The following security certifications is required prior to assignment on this task:
CompTIA Security+. Proof of certifications to be printed and provided to COR & task manager prior to assignment.
Additional education considered includes bachelor or a master degree in computer science, cybersecurity, or information technology, or advanced certifications such as Certified Ethical Hacker (CEH) or Certified Information System Security Professional (CISSP).
Work Experience, Knowledge, Skills & Abilities:
* Preferrably 3-4 years of experience in application related system administration and/or related field.
* High School Diploma and/or related advanced training and certifications in computer operations or related field.

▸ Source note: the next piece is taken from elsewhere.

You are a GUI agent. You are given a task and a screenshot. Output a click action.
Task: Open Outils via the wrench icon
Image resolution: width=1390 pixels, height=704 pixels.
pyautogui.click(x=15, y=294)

BS/BA degree preferred.
* Must be able to obtain a client sponsored Public Trust level of adjudication.
* Contractors may be required to report for duty during period of inclement weather and other emergency situations. If a contractor is required to report for duty, the COTR, or an assigned alternative, will personally notify the contractor's Program Manager, or an assigned alternate. This could include being asked to report to an alternate location.
Working Environment & Conditions
This position is primarily indoors, consistent with a standard office position and has a noise level of mostly low to moderate. The incumbent is required to stand; walk; sit; use hands to manipulate, handle, or feel objects, tools, or controls; reach with hands and arms; talk and hear.
We are an equal employment opportunity employer. All qualified applicants will receive consideration for employment without regard to race, color, religion, gender, national origin, disability status, protected veteran status or any other characteristic protected by law.